俞老道:“这样吧,你带来的这位大夫也在这,就也过来给看看吧。”
肖大夫忙道:“不必了,俞老医术精湛,鄙人久仰大名。我相信您的诊断没问题的。”
俞老道:“无妨,多个人看就多个人分析,集众之见,共同解决问题。”
肖大夫想了想,行了个礼道:“那恭敬不如从命了。”
于是肖大夫也上前给覃漫把了脉,再望诊了一番。而后,他对贺兰道:“我的意见和俞老的一样。”
闻言,贺兰沉吟了一下,又道:“我相公也是不明原因就昏迷了两年,找了不少大夫来看过,俞老也是来看过的,但是都找不到原因。
现在我女儿也是如此,莫不是会重蹈她爹的覆辙么?”
过了一会,她又自言自语道:“如果是,那么,又是什么原因?难道真的是我们家在哪个方面犯了煞吗?”
俞老也不是小心眼的人,他听了贺兰的话,语气缓了缓,道:“非也!据老朽细诊和推断,猜测令媛之所以昏迷不醒,我想是和她脑部有旧疾有关。
因此,令媛的病情与陆家主的不一样。但既然找到了原因,我想找出方法应是不难。”
贺兰诧异道:“小女的脑部有旧疾?这我倒是不知道。”
说着她转过头问旁边的肖大夫:“肖大夫,平时有听瑶瑶说头部不舒服吗?”
肖大夫摇摇头,道:“并未有,只是偶尔感染风寒而已。”
俞老道:“有种可能,就是本身问题不大,症状也就不严重,平时最多也是偶尔有个头晕什么的。
老朽猜测令媛头部曾受过伤,脑部有瘀血没有排干净,压迫到了血管和脑部经脉。
这一次令媛遭受强烈的碰撞,使瘀血更严重,刺激到了一部分脑部经脉,所以便昏迷不醒。”
贺兰急道:“那有何办法?”
俞老道:“无妨。先给她服两天药,待她情况更稳定些后,我会想办法把她脑子里边的淤血排出来。待瘀血排除,想必就没问题了。”
贺兰想了想,有些担忧:“是否会对她的脑部造成损伤?”
和管家“呵呵”笑道:“俞老曾经救治过几个同样的病人,无一例外都好了。”
俞老不置可否,并不肯定,但也没否定。
闻言,贺兰顿时松了一口气,道:“那就好!”
俞老便拿出纸笔来,给覃漫开了一副药方,经过仔细诊断,他决定再增加一味活血化瘀的药材。

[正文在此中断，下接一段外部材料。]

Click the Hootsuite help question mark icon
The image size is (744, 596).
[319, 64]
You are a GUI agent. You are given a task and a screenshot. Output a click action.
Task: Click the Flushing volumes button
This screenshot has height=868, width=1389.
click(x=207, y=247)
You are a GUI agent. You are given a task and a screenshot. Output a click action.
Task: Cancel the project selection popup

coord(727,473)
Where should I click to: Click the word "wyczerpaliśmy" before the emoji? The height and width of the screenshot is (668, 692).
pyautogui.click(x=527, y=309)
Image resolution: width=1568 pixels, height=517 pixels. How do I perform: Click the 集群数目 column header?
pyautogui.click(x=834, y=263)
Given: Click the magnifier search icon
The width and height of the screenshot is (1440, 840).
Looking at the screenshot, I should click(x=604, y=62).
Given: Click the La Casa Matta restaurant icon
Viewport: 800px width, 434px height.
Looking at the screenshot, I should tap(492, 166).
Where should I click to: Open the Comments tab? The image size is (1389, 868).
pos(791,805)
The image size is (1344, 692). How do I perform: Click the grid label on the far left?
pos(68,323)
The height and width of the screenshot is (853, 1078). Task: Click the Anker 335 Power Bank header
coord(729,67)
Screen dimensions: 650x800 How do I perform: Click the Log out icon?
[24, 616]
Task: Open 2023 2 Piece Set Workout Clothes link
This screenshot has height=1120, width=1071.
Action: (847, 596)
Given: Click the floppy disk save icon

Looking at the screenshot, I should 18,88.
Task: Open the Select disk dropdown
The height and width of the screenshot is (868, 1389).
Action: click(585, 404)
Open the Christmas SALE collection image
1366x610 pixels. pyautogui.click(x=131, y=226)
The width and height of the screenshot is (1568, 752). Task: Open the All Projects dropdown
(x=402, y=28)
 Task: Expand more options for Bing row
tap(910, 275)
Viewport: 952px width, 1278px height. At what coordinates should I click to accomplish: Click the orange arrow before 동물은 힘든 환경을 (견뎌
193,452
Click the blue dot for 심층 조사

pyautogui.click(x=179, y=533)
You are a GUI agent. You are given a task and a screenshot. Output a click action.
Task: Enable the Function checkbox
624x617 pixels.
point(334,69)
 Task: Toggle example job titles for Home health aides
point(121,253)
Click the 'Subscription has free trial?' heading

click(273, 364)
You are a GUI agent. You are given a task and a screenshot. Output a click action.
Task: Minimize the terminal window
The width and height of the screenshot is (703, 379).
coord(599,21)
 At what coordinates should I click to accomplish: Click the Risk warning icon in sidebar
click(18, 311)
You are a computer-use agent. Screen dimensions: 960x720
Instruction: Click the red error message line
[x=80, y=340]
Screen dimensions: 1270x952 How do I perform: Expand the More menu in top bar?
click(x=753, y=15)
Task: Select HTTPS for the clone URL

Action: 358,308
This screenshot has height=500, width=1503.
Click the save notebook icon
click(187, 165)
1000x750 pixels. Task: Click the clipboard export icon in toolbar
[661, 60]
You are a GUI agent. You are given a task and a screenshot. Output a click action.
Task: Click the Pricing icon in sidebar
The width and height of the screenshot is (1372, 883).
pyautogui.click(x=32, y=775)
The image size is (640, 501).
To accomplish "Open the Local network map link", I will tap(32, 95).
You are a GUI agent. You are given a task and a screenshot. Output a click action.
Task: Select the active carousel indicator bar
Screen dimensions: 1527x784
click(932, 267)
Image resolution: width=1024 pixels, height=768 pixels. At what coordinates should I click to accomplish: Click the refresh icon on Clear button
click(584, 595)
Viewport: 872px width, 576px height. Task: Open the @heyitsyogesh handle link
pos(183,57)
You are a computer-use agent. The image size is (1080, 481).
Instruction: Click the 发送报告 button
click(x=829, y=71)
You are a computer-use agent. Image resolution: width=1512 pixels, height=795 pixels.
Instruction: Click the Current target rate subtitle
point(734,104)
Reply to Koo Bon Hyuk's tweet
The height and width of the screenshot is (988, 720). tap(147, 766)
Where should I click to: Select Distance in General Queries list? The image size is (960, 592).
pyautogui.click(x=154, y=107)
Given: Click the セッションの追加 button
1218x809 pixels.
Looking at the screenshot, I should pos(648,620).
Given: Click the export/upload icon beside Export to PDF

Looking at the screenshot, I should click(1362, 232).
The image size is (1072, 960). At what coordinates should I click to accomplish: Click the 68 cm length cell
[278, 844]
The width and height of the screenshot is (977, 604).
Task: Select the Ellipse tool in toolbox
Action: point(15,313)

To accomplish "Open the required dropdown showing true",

瘀血团在脑里久积不排,已经根深蒂固,甚至有发展为瘤体的风险。
新的药方除了治疗外伤、稳定心神,还能活血化瘀,慢慢把这个逐渐凝固的瘀血团活化,松动它的根基。
等到了合适时机,瘀血团也已经松动了,就可以实施手动排瘀了。
和管家把药配好,范靖宇就顺手接了过来,对舒涟道:“让星绿过来煎药。”
很快便有下人小跑着去把星绿叫了过来。她也很是自觉,拿到药便进了煎药间。
由于其他人都在药房的里间,所以陆心瑶到来的时候,贺兰等人也都没注意到她。
没一会,范靖宇来到煎药间门口,对着正忙着煎药的陆心瑶吩咐道:“星绿,一会药煎好后,你就给陆小姐喂药吧。”
陆心瑶点点头。范靖宇也没多说,就急匆匆走了。临走时,他又回头看了看陆心瑶,见到陆心瑶正弯着腰看炉子里的火,火光映照得她的侧脸红红的,很好看。
匆匆一瞥,范靖宇便走了。里间的一行人全部到了中厅,当然俞老例外。由于知道陆夫人要处理些事情,他对此没有兴趣,因此他对他们也压根不过问。
他所感兴趣的,便是研究如何救治某个奇难杂症。
因此,药房里就只有三个人,覃漫静静躺着,俞老正静静地给一只小白鼠喂药,陆心瑶则在煎药间静静地看着药罐子,时不时用个铁钳子拨弄一下炉子里的炭火。
一时间,陆心瑶竟觉得整个药房氛围如此舒适安然。
中厅,贺兰和蔡月容神情严肃地并排坐在上首,范靖宇坐在蔡月容身侧,兰香和车夫陈大则跪在中间的地上。
周围还有贺兰和蔡月容带过来的护卫,以及一些伺候的下人。
贺兰问:“陈大,你把那天的事情如实给我道来。”
此前贺兰早已经从范靖宇处了解到此次事件的最知情人便是兰香和陈大,因此她们便直截了当找二人了解清楚事情经过。